Todd Presnell employs his significant experience in studying, analyzing, and applying evidentiary privileges for clients and as a court-appointed Special Master to decide privilege-related disputes. He counsels and advises in-house legal departments on establishing and protecting the corporate attorney-client privilege, consults with trial teams on discovery issues and motion practice regarding privilege-related objections, and leads and advises internal investigations.

Todd is the lead author of the new legal treatise Privileges and Protections: Tennessee and Sixth Circuit Law (Matthew Bender & Co. 2024), a 700+ page examination of each evidentiary privilege recognized under Tennessee law and federal law with a focus on Sixth Circuit decisions. The treatise explores all privilege topics, ranging from the attorney-client privilege to the political-vote privilege to the peer-review privilege to the clergy-communicant privilege. A former Tennessee Supreme Court justice noted that, “With the publication of Privileges and Protections: Tennessee and Sixth Circuit Law, the bench and bar now have a single, authoritative point of entry into the workings of evidentiary privileges.” 
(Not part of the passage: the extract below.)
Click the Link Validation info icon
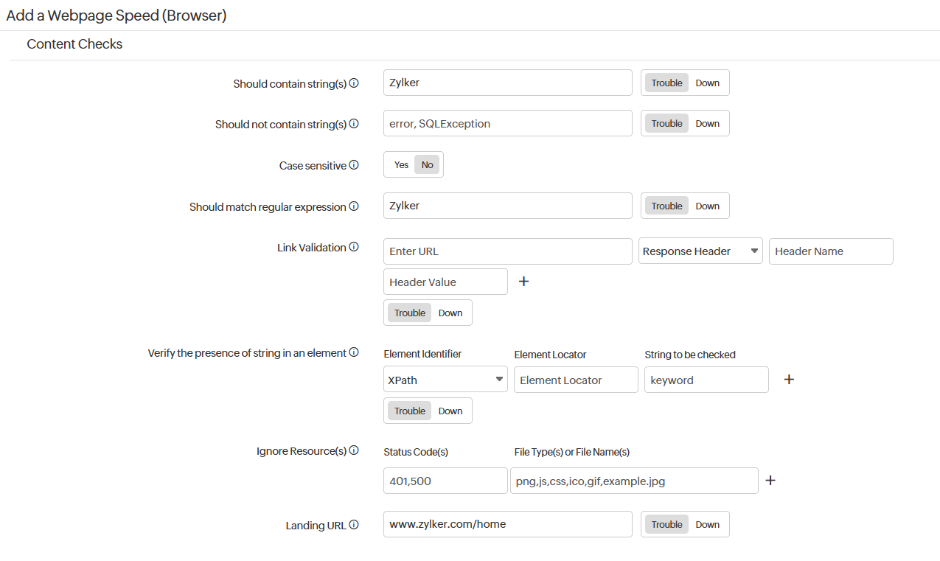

Todd is the sole creator and author of the popular legal blog Presnell on Privileges, which the ABA Journal previously named to its Top 100 Blawg list. He also publishes a regular column, Privilege Place, in Today’s General Counsel magazine and has otherwise published over 40 articles on privilege-related issues, most recently as a co-author of the peer-reviewed article The Sedona Conference Commentary on Cross-Border Privilege Issues, 23 Sedona Conf. J. 475 (2022). Courts have cited to his publications in opinions, and legal commentators have cited him in several bar journals and law reviews, including an opinion in the U.S. District Court for the Northern District of Illinois, the ABA’s Business Law Today, American Criminal Law Review, Florida State University Law Review, Georgetown Journal of Legal Ethics, George Washington Law Review, Massachusetts Law Review, Memphis Law Review, Miami Law Review, Richmond Journal of Law & Technology, South Carolina Journal of International Law and Business, Tennessee Law Review, Texas Journal of Business Law, and the UC Davis Law Review.

Todd is a frequent speaker, lecturer, and trainer on privilege issues and has given over 100 legal-education presentations or client-focused privilege training sessions, including major conferences of the Association of Corporate Counsel, the American Health Lawyers Association, the Sedona Conference, and the Federation of Defense and Corporate Counsel. He has been interviewed and quoted on privilege issues by The Wall Street Journal, Politico, Bloomberg news, MSNBC’s The Katie Phang Show, and various legal-news outlets.

Todd served as lead appellate counsel in an interlocutory appeal that resulted in the Tennessee Court of Appeals issuing an influential opinion that amplified the common-interest privilege and detailed the scope and contours of the attorney-client privilege (Boyd v. Comdata Network Systems, Inc., 88 S.W.3d 203 (Tenn. Ct. App. 2002)).

He served as lead appellate counsel for the International Association of Defense Counsel and the Association of Corporate Counsel, as amicus parties, in a case where the Texas Supreme Court refenced Todd’s brief in upholding the attorney-client privilege for communications between a corporate entity’s lawyer and its employee–expert (In re City of Dickinson, 568 S.W.3d 642 (Tex. 2019)). And he was lead appellate counsel for DRI’s Center for Law and Public Policy, as amicus party, before the United States Supreme Court in a case presenting the question of the corporate attorney-client privilege’s scope for dual-purpose communications (In re Grand Jury, 23 F.4th 1088 (9th Cir. 2021), cert. granted, 143 S. Ct. 80 (2022), cert. dismissed, 143 S. Ct. 543 (2023)).

Federal courts have appointed Todd to serve as a Special Master to consider and decide privilege-related discovery disputes. And several legal departments of corporate entities, ranging from Fortune 100 companies to major hospital systems to large privately held companies to universities have retained Todd to provide counseling on discrete privilege issues, establish privilege-related protocols, and conduct general privilege training for their lawyers and non-lawyer managerial employees.

Sample privilege-related consulting engagements include advising a corporate entity on privilege issues arising in a Department of Justice investigation; providing key privilege consulting and briefing with criminal trial counsel to obtain dismissal of an indictment for irregularities by the government’s filter team; establishing privilege protocols and standards for a large publicly traded company’s internal audit preparation; working with a Fortune 100 company’s legal department to create standards and protocols for internal investigations; training the legal department of a large hospital system on privilege protections for communicating across related entities; and conducting privileged internal investigations.